JS: Ich verstehe, dass die Akademie das Gefühl hatte, dass sie entschieden etwas unternehmen musste, um auf diese den Nachrichtenzyklus dominierende Sache zu reagieren. Aber für mich fühlt es sich an, als wäre es nach hinten losgegangen. Durch die Einführung eines Verbots dieser extremen Länge (bei unserer kollektiven schrumpfenden Aufmerksamkeitsspanne ist ein Jahrzehnt ein ganzes Leben lang) haben sie unwissentlich ihre unterschiedlichen Reaktionen oder deren Fehlen für andere offengelegt, wie Sie sagen, Cindy.

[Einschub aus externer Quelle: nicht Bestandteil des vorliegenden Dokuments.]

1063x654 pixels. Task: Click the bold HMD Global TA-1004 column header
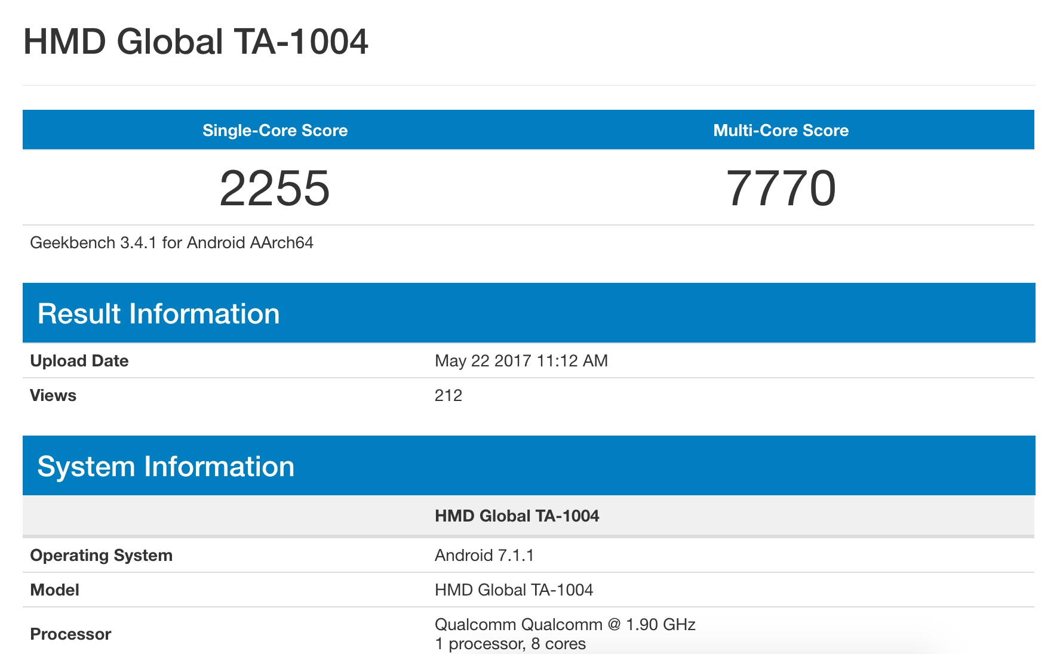pos(517,516)
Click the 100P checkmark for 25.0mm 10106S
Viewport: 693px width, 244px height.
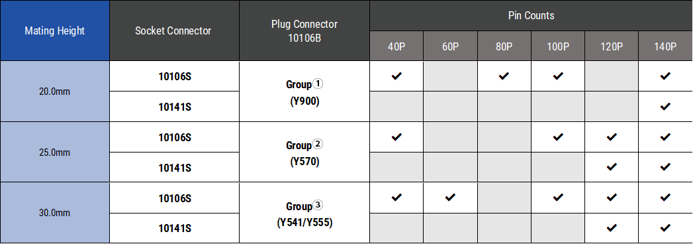[x=558, y=137]
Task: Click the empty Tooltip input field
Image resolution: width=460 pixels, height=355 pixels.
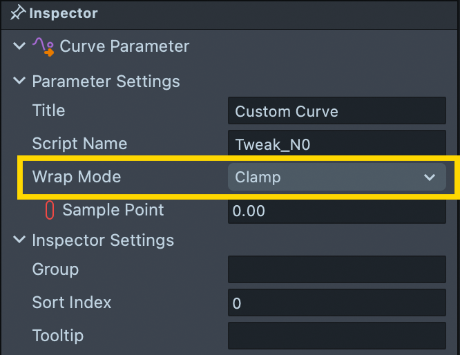Action: (336, 336)
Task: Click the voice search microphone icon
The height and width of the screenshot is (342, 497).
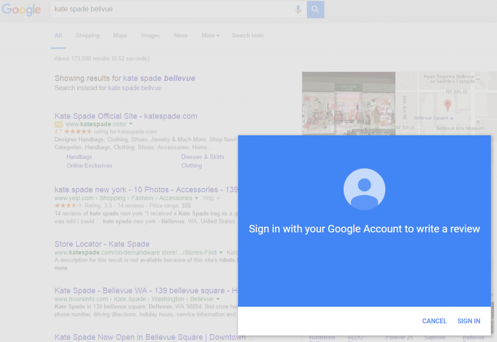Action: [x=298, y=9]
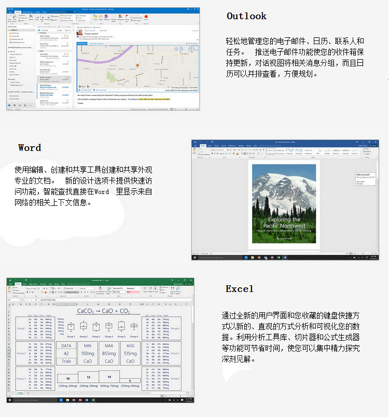Screen dimensions: 389x417
Task: Click the Yields sheet tab in Excel
Action: (20, 394)
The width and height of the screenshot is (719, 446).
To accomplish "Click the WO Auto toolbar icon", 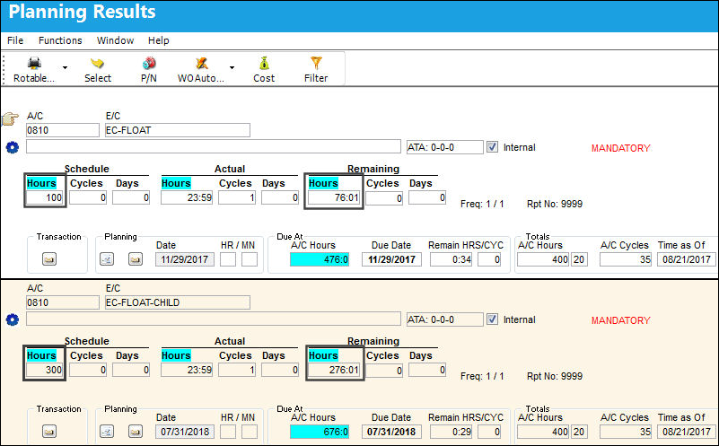I will pos(202,63).
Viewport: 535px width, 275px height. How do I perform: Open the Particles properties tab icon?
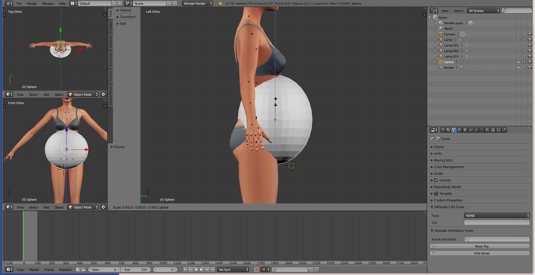tap(498, 130)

Sacheen Littlefeather, die die Bühne betrat, um Marlon Brandos Oscar von 1973 abzulehnen, um auf die unfaire Behandlung der amerikanischen Ureinwohner durch die Industrie aufmerksam zu machen, sagte, der einzige Grund, warum John Wayne sie nicht körperlich angegriffen habe, sei, dass sechs Männer ihn festhielten. Wo war sein Bann, Akademie? Roman Polanski, der sich 1978 der Vergewaltigung einer Minderjährigen schuldig bekannt hatte, wurde von der Akademie ausgeschlossen – aber erst 2018, und zwischendurch gewann er einen Oscar. Oder ein witzigeres Beispiel: Wie konnte Rob Lowe nach der Disney-Version von „Proud Mary“ von 1989 weiter Karriere machen, die nicht nur peinlich erniedrigend, sondern sogar illegal war? (Schau es dir an, Schäfchen!)
KW: Ich finde es toll, dass Sie das Debakel von Rob Lowe angesprochen haben. Was für ein Tiefpunkt für die Sendung. Es ist auch eine gute Erinnerung daran, dass historisch vergangene Oscar-Verleihungen kaum Inbegriffe des Anstands waren, wie die Akademie uns lieber glauben machen würde. Einmal lief im staatlichen Fernsehen ein Flitzer über die Bühne (seine Geschichte und was danach mit ihm geschah ist ein weiteres faszinierendes Kaninchenloch, in das man eintauchen kann)! Der Punkt ist, dass sie sich, als sie vor die Wahl gestellt wurden, einen drastischen oder einen maßvollen Schritt gegen Will Smith zu unternehmen, für den drastischen entschieden. Lesen Sie hinein, was Sie wollen.
JS: Es ärgert mich, dass dieser Vorfall als große Schlagzeile der Oscar-Verleihung 2022, als ewiges Highlight, in die Geschichte eingehen wird, und ich erinnere mich, wie wild es war, mir diese Tatsache zu vergegenwärtigen, als ich hektisch twitterte Der AV-ClubTwitter-Account von . Ich wünschte, Chris Rock hätte diesen (extrem dummen) Witz nicht erzählt und Will hätte sich nicht so eine tragische Ironie ausgedacht. Die Tatsache, dass ich mich auf ihn als Will beziehe und nicht, wie ich es vielleicht in diesem offiziellen Artikel tun sollte, als Smith, ist ein Beweis dafür, welch zentrale Figur er im kollektiven Bewusstsein ist. Er ist wie ein Onkel, eine vertraute Figur, die man gerne sieht oder bei der man gerne vorbeischaut. Wenn die Frage ist, fühle ich mich schlecht für den Typen, ja, das tue ich.
[This conversation has been edited and condensed for clarity.]